Retype the lines of the records below, from the line containing "Given: Open Check Aadhaar Update Status" through the line containing "The width and", with nothing else.

STORED RECORDS ->
= = = =
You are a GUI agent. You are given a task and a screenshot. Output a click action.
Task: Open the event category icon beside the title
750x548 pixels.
= = = =
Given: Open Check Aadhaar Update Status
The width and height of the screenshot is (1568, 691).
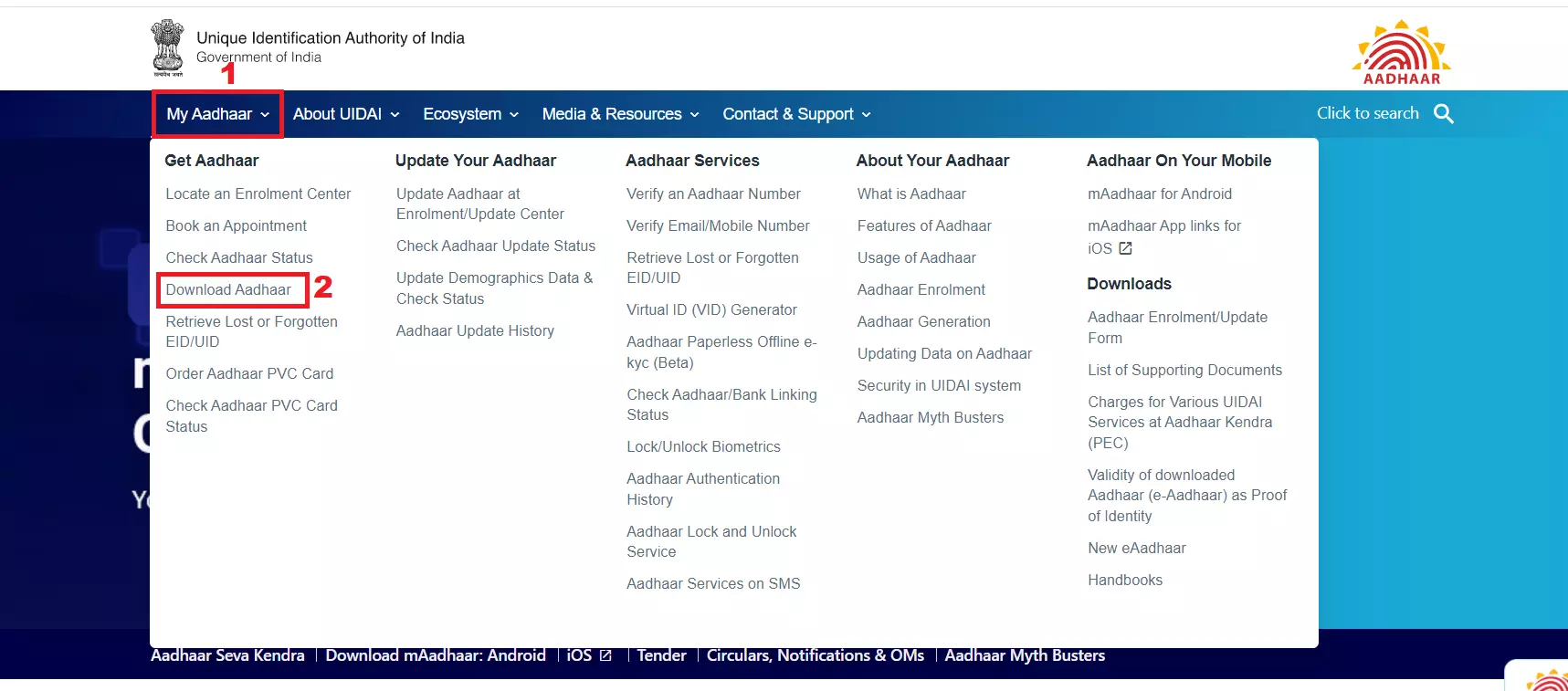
= = = =
IN RESPONSE ->
Given: Open Check Aadhaar Update Status
The width and height of the screenshot is (1568, 691).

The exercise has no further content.